Records of locating words and items
---*---

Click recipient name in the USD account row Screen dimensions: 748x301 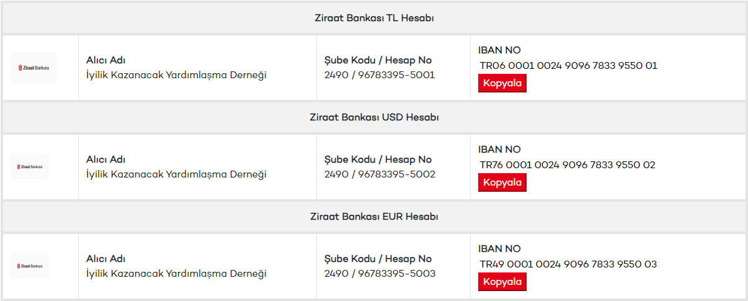[176, 174]
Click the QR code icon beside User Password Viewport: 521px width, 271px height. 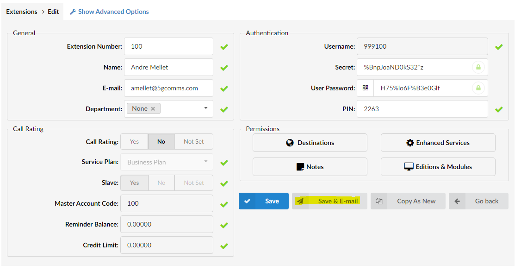366,88
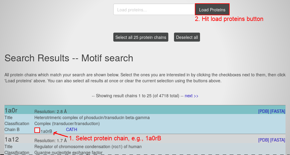The width and height of the screenshot is (290, 155).
Task: Click the Regulator of chromosome condensation title
Action: point(88,147)
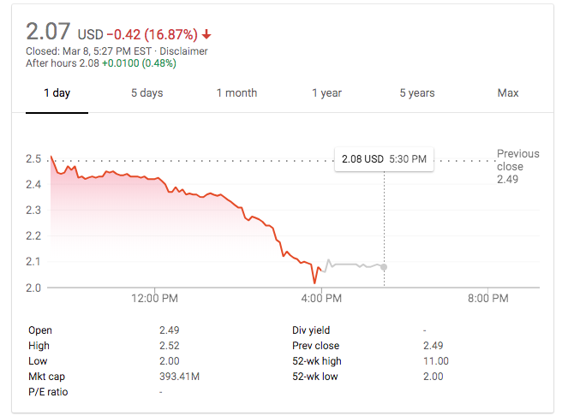Click the 8:00 PM axis label
Image resolution: width=562 pixels, height=416 pixels.
click(x=488, y=299)
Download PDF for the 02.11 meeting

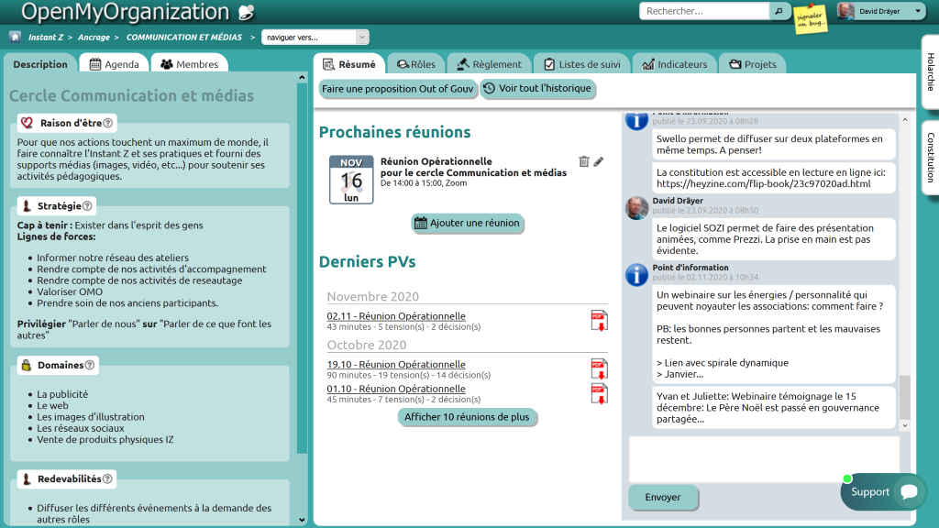click(599, 321)
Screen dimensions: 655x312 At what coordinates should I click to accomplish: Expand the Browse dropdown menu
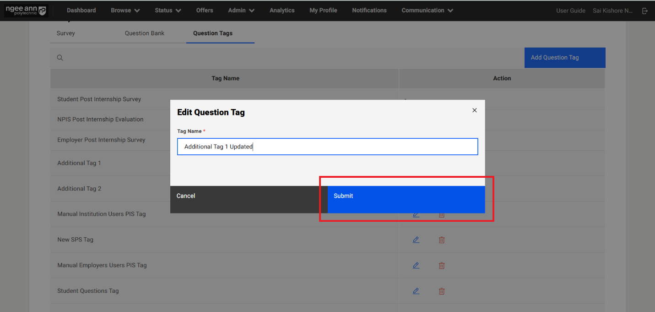(x=125, y=11)

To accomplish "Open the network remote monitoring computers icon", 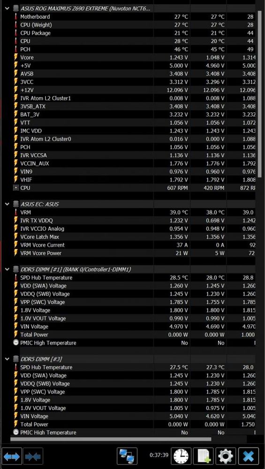I will (127, 456).
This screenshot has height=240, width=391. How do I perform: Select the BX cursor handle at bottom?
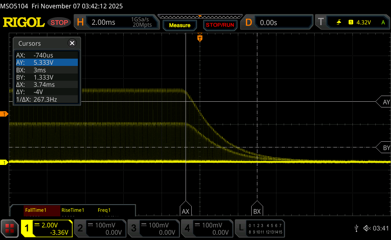257,210
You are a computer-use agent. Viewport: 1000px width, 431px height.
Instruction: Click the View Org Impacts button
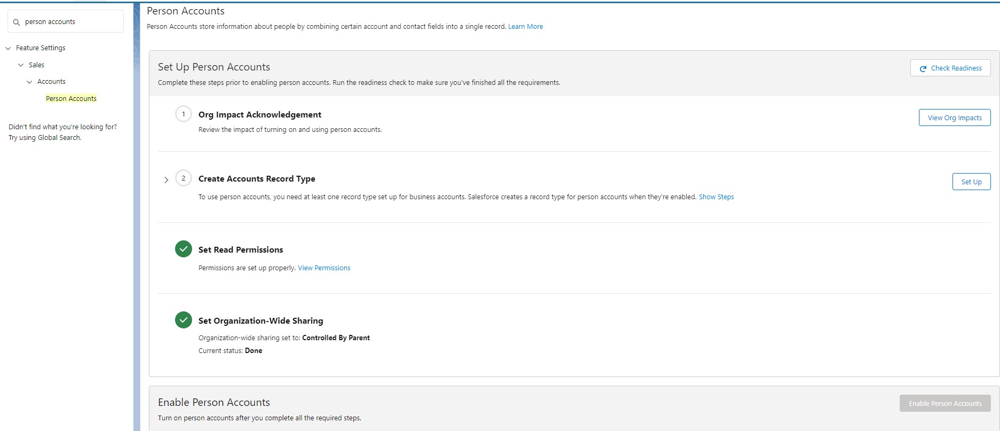click(x=954, y=118)
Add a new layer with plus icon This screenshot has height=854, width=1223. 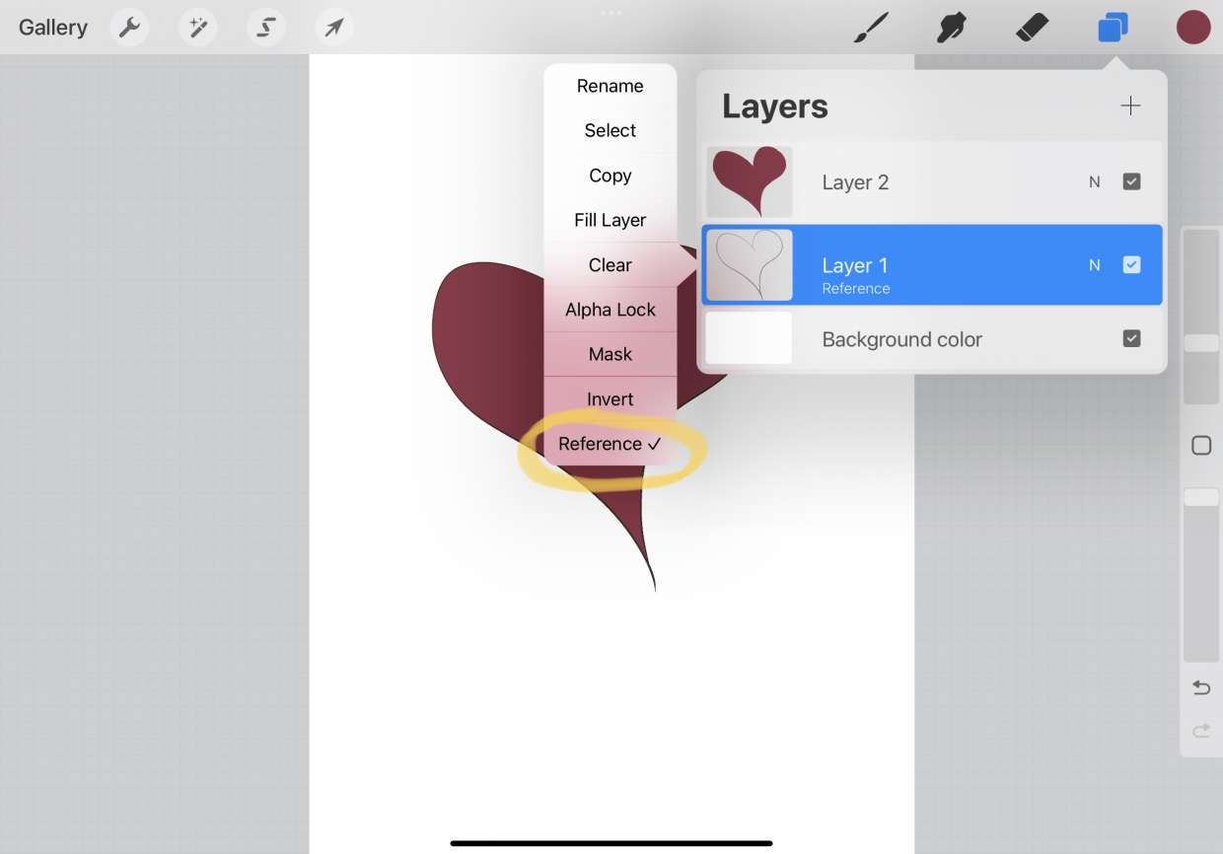(x=1130, y=107)
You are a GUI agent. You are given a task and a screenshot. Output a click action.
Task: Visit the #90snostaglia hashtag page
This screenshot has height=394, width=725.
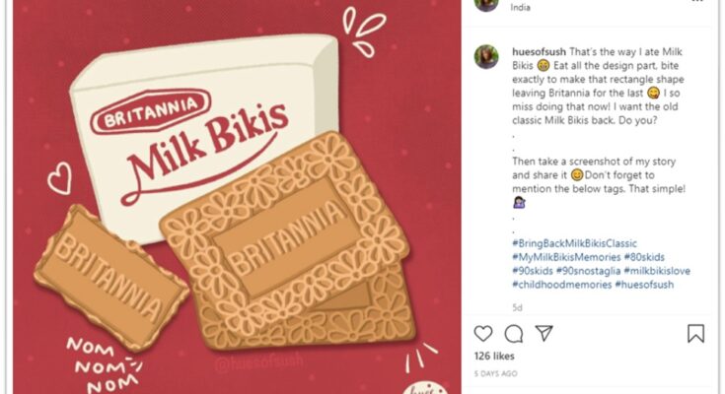pos(588,271)
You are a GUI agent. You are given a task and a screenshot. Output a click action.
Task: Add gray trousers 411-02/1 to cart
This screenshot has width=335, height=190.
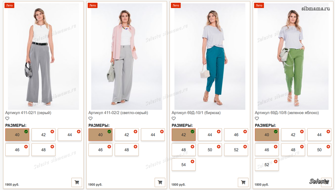(x=77, y=182)
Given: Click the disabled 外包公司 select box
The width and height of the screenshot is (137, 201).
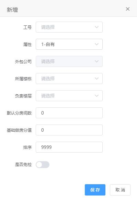Looking at the screenshot, I should 69,61.
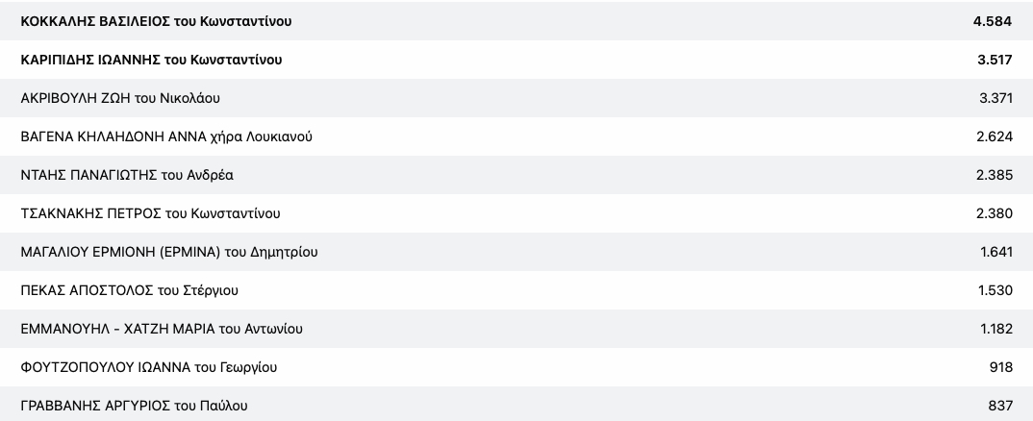
Task: Select ΜΑΓΑΛΙΟΥ ΕΡΜΙΟΝΗ (ΕΡΜΙΝΑ) name
Action: pyautogui.click(x=168, y=252)
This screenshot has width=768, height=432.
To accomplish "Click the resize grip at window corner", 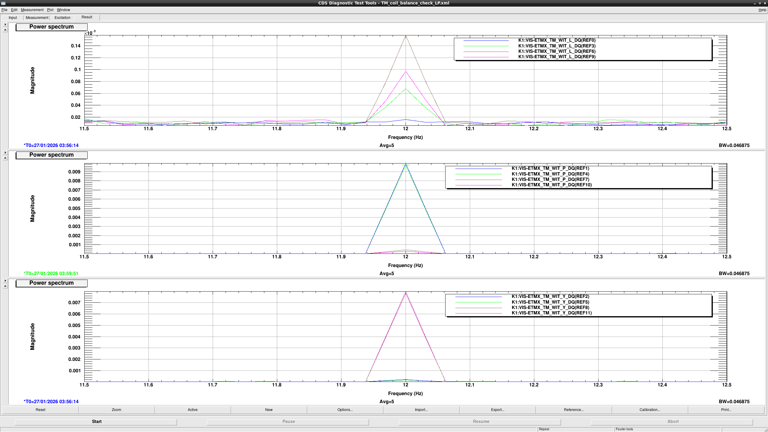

---*---

### [WHAT YOU NEED TO DO]
Retype the lines beginning with the one containing "This screenshot has width=768, height=432." and continuing through the end of the items, including both ends, and leave out the pictures.

### [ANSWER TO THIS EXERCISE]
This screenshot has width=768, height=432.
To accomplish "Click the resize grip at window corner", 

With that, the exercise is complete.